Motion planning with dynamical systems (DS) has several interesting features, which explains why it is gaining interest in the learning community. A DS generates goal-oriented, converging trajectories that connect any two points in the robot’s workspace. DS trajectories are generated at runtime, allowing for online motion replanning to handle unexpected perturbations [5,6,7,8]. A stable dynamical system can be learned from human demonstrations [9] in an incremental way [10, 11]. Finally, suitable control can be applied to constrain the motion within a certain region and adapt to changes in the workspace [12]. In this work, we use the Energy-based Stabilizer of Dynamical Systems (ESDS) [13] that offers a good compromise between training time and accuracy in motion reproduction. Overall, the combination of reconfigurable behaviour trees for task monitoring and dynamical systems for trajectory generation results in a flexible and efficient framework for robotic task learning and execution.

The rest of the paper is organized as follows. Section 2 reviews related work. The key aspects of the RBT and the ESDS approaches are presented in Sect. 3. Results obtained in a sorting task are shown in Sect. 4. Section 5 states the conclusion and proposes further extensions. To improve readability, a list of abbreviations used throughout the paper is provided in Table 1.

Table 1. List of abbreviations

Full size table

2 Related work

2.1 Motion planning with dynamical systems

A prominent approach in the field of DS-based motion generation are Dynamic Movement Primitives (DMP) [14]. In a DMP, a linear dynamics is summed to a nonlinear forcing term used to reproduce a given trajectory. The nonlinear term is suppressed by a time-dependent clock signal to guarantee convergence to a given target. DMPs have been extended in several ways. Among the others: [15] tests different approaches to chain multiple DMPs representing position and orientation trajectories, while [16] introduces task-dependent parameters to customize the execution. The time-dependency is the main drawback of DMPs, since it limits the generalization capabilities pf the DMP outside the demonstration area [17].

AVAILABLE RECORDS>
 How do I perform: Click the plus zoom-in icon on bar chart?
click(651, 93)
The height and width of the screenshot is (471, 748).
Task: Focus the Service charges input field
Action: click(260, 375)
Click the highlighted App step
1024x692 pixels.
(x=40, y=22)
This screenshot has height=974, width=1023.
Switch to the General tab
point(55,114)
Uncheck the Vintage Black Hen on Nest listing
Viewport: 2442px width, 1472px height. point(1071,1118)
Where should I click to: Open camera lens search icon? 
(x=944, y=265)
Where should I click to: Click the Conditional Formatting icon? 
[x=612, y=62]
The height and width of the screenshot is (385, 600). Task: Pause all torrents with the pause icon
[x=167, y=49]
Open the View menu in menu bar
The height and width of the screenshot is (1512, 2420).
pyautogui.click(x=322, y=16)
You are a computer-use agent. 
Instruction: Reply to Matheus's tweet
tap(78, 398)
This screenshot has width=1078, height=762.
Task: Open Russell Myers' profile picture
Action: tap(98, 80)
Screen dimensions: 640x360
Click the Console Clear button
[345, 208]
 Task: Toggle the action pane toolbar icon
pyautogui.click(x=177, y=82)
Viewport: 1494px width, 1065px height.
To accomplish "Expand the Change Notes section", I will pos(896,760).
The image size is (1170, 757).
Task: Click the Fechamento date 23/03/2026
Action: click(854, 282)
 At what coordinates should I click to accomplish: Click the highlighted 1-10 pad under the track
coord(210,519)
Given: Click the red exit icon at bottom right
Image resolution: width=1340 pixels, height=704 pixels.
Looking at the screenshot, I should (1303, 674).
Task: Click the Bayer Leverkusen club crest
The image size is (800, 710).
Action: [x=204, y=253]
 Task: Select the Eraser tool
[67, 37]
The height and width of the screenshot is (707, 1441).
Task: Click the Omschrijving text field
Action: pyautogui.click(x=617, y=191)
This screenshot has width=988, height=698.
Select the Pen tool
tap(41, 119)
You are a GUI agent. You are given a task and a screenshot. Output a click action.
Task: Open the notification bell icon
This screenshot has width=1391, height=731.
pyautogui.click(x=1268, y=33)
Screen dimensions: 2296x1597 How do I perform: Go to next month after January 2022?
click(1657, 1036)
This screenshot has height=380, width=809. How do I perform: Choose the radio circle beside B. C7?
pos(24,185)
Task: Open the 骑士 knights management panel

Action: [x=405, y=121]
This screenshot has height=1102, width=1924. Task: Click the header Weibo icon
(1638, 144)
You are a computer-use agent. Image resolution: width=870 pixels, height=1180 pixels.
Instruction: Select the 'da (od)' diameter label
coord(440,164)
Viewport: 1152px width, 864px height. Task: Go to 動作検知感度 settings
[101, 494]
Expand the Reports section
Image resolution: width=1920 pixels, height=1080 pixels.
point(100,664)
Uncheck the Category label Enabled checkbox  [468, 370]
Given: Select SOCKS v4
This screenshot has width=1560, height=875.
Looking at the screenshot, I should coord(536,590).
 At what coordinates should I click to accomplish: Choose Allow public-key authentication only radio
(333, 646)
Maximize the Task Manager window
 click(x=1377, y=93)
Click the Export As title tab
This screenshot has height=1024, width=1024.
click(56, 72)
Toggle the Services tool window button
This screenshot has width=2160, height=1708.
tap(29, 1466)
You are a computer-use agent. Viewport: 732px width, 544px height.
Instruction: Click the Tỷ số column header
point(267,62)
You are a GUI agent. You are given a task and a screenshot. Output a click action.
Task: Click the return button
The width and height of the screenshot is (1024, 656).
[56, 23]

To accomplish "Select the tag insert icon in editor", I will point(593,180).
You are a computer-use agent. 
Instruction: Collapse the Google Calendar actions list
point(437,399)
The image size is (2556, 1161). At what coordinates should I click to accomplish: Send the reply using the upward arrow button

TASK SET>
1: In the records, copy the lines verbatim, beginning with the line that contains "Uncheck the Vintage Black Hen on Nest listing" and running through the line that contains "Action: click(854, 282)", both ends included.
2: Extend the excerpt on motion planning with dynamical systems, picking up from its last sentence.

THE RESPONSES>
1:
Uncheck the Vintage Black Hen on Nest listing
Viewport: 2442px width, 1472px height. point(1071,1118)
Where should I click to: Open camera lens search icon? 
(x=944, y=265)
Where should I click to: Click the Conditional Formatting icon? 
[x=612, y=62]
The height and width of the screenshot is (385, 600). Task: Pause all torrents with the pause icon
[x=167, y=49]
Open the View menu in menu bar
The height and width of the screenshot is (1512, 2420).
pyautogui.click(x=322, y=16)
You are a computer-use agent. 
Instruction: Reply to Matheus's tweet
tap(78, 398)
This screenshot has width=1078, height=762.
Task: Open Russell Myers' profile picture
Action: tap(98, 80)
Screen dimensions: 640x360
Click the Console Clear button
[345, 208]
 Task: Toggle the action pane toolbar icon
pyautogui.click(x=177, y=82)
Viewport: 1494px width, 1065px height.
To accomplish "Expand the Change Notes section", I will pos(896,760).
The image size is (1170, 757).
Task: Click the Fechamento date 23/03/2026
Action: click(854, 282)

2:
The stable estimator of dynamical systems (SEDS) [9] is probably the first example of stable and time-independent DS learned from demonstration. A known problem of SEDS is the lack of accuracy in reproducing nonlinear motions. This problem is alleviated in [18] by learning a Lyapunov function that complies with the demonstrations and stabilizes the DS with minimal intervention, and in [17] by learning a diffeomorphism that maps the training data into a space where the SEDS works accurately. These approaches permit an accurate reproduction of the demonstrated motion, but introduce extra training time and open parameters to fit also the Lyapunov function or the diffeomorphism.

Some approaches attempt to find a compromise between training time and accuracy [13, 19, 20]. Blocher et al. [19] applies only if Gaussian mixture regression is used to encode the nonlinear system, while the approach in [20] works with a single demonstration. In previous work [13], we propose a solution that works with any regression technique and multiple demonstrations, offering a good compromise between accuracy and training time. This approach, outlined in Sect. 3.1, is exploited here to generate the motion trajectories.

2.2 Task scheduling and execution monitoring

Behavior Trees (BT) [2, 21] are a popular approach for task scheduling that extend and generalize several other approaches including decision trees [22], the subsumption architecture [23], and sequential behavior composition [24]. BTs use a fixed number of node types to build a high-level representation of a robotic task as a rooted tree. A BT is expressive, human-readable, modular, and reusable; all features that make BTs a popular and attractive technique. However, BTs are a high-level task scheduling approach where the decision making is decoupled from the physical executive state and possible ambiguities in the execution are not considered.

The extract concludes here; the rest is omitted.